Go ahead, ask for help. People are happy to give it
Across all of the experiments, those asking for help consistently underestimated how willing friends and strangers were to assist, as well as how good the helpers felt afterward.
WASHINGTON: Many things can get in the way of asking others for help: Fear of rejection. Fear of imposing. The pullyourself-up-by-your-bootstraps mythology so ingrained in American culture. But new research suggests many of us underestimate how willing — even happy! — others are to lend a helping hand. The study, published in the journal Psychological Science this month, included six small experiments involving more than 2,000 participants — all designed to compare the perspectives of those asking for help with the perspectives of helpers.
Across all of the experiments, those asking for help consistently underestimated how willing friends and strangers were to assist, as well as how good the helpers felt afterward. And the researchers believe those miscalibrated expectations might stand in the way of people’s asking for help in ways big and small.
“These kinds of expectations in our heads can create barriers that might not be warranted,” said Xuan Zhao, a co-author of the study and a psychologist and research scientist with SPARQ, a behavioral science research center at Stanford University.
In one experiment, Dr. Zhao and her co-author recruited 100 participants at a public botanical garden who were given the task of asking strangers to take their photo at a particularly picturesque spot. Before doing so, the askers anticipated how difficult or awkward it would feel for strangers to say “no” to their request. They also guessed how those who agreed to take the photos might feel after. The researchers then asked the strangers who snapped photos how they had felt about helping out and discovered a discrepancy: Those asking for the photo underestimated how willing strangers were to help and overestimated how inconvenienced they felt by helping. (Only four people declined.) They also underestimated how good the strangers would feel after helping out.

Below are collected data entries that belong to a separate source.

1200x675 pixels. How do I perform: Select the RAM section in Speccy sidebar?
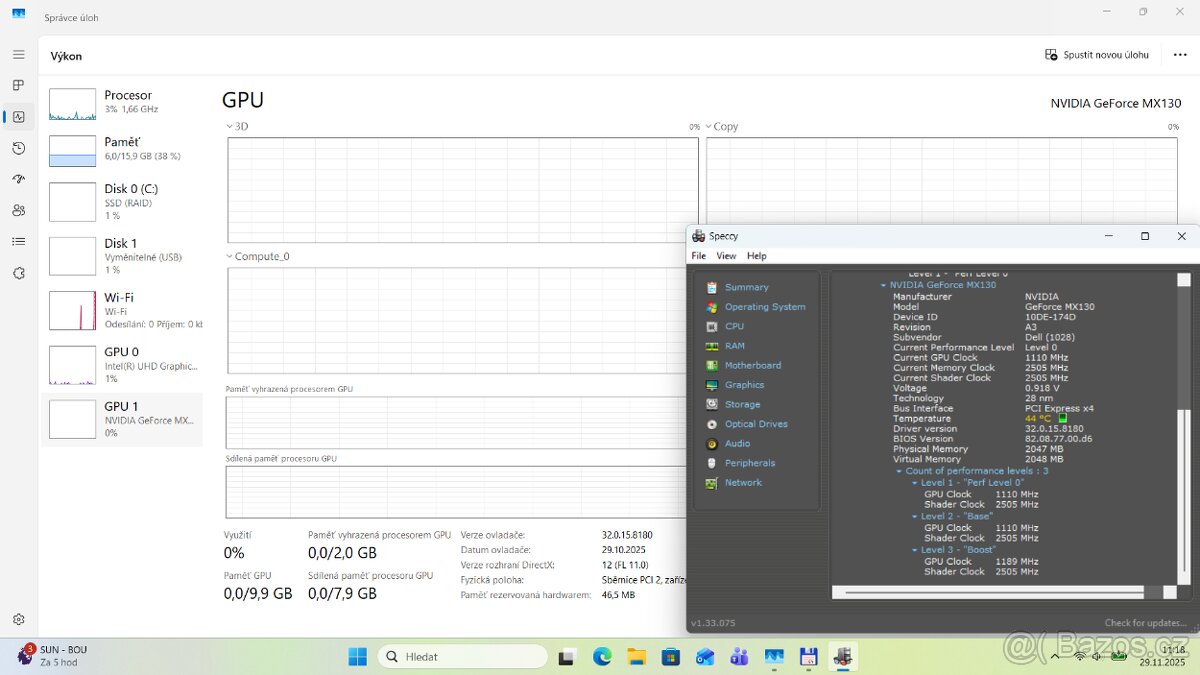click(735, 345)
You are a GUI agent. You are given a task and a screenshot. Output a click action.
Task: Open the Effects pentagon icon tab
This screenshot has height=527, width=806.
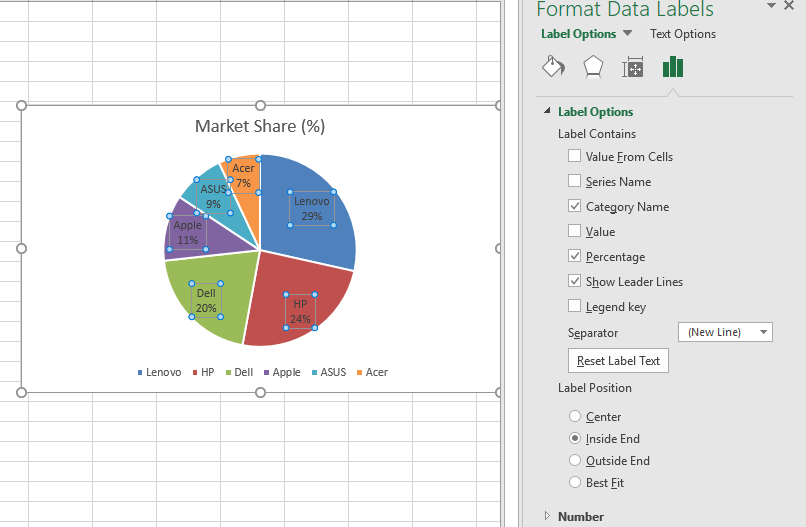point(593,67)
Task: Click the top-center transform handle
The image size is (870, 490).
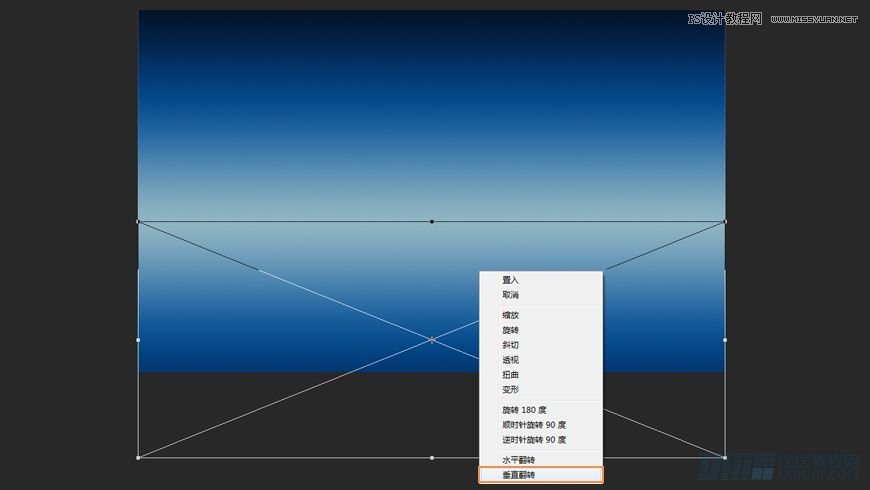Action: point(432,221)
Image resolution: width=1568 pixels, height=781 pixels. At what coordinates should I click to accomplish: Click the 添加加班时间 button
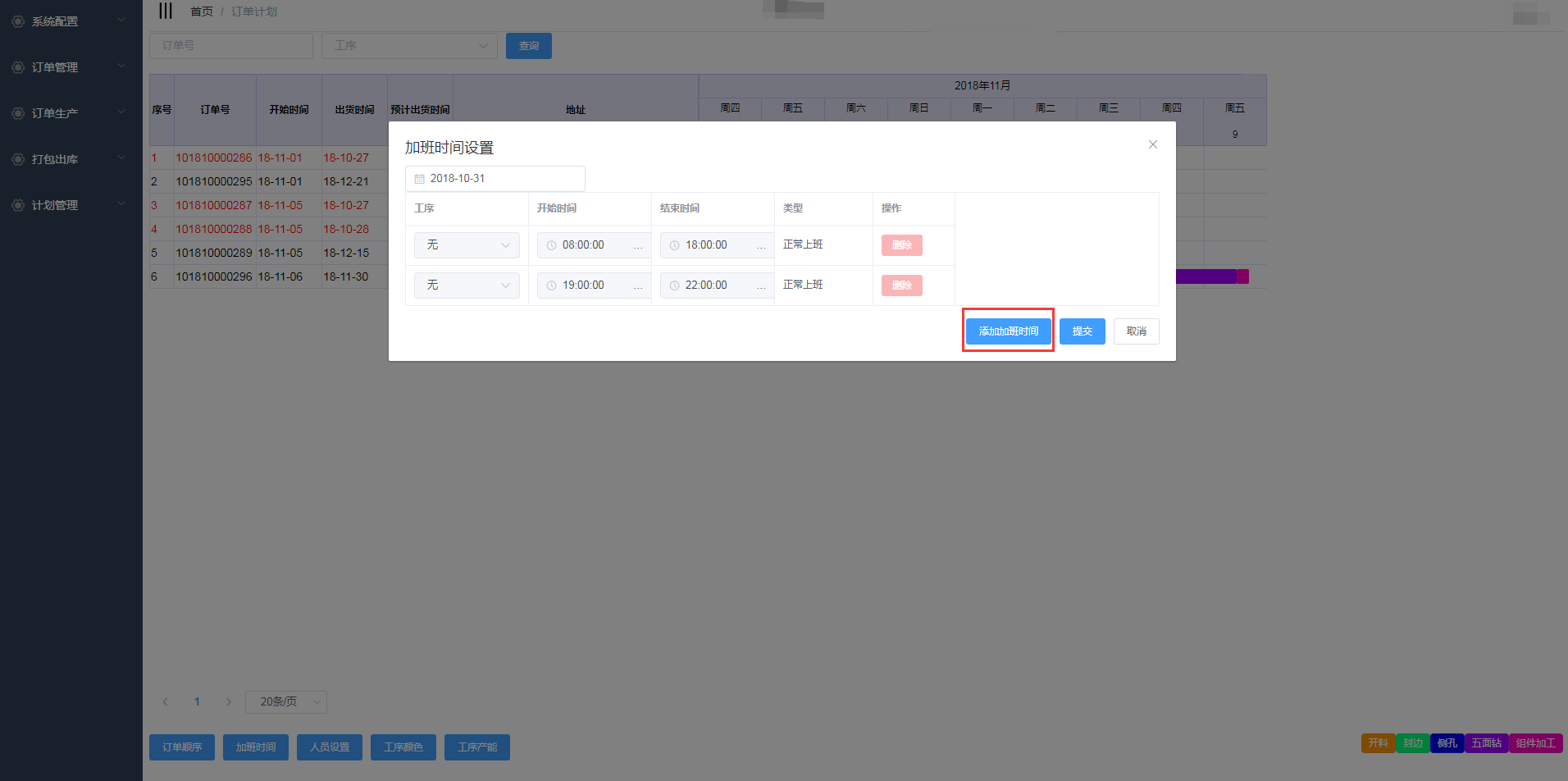(1008, 331)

In another experiment, 198 participants were asked to recall a recent instance when they had either asked for or offered help. Their experiences ran the gamut: writing a letter of recommendation for graduate school, showing someone how to use a parking meter, providing emotional support to a friend in a toxic romantic relationship.
Those who had helped someone after being asked to do so answered questions about how willing they felt to do so, while those who had asked for help guessed how willing they thought the person helping them had been. Overall, those who had asked for help believed that their helpers were less willing to assist than the helpers later said they were. The researchers acknowledged in their study that their experiment in the botanical garden had tested a relatively simple request that could easily be fulfilled and that more difficult requests — or even ones that were morally questionable — might prompt a different response. They also noted that there were cultural differences in how asking for and giving help might be perceived. They hope to see future research looking at those types of questions. But they believe their findings offer strong evidence that pessimistic expectations around asking for help are often misplaced.
“We feel good making a positive difference in other people’s lives,” Dr. Zhao said. “Helping makes people feel better.”
The new study joins a growing body of research that suggests we tend to undervalue the power of “prosocial” behaviours, or acting in ways that are kind and helpful toward others, often to the detriment of our physical and emotional health.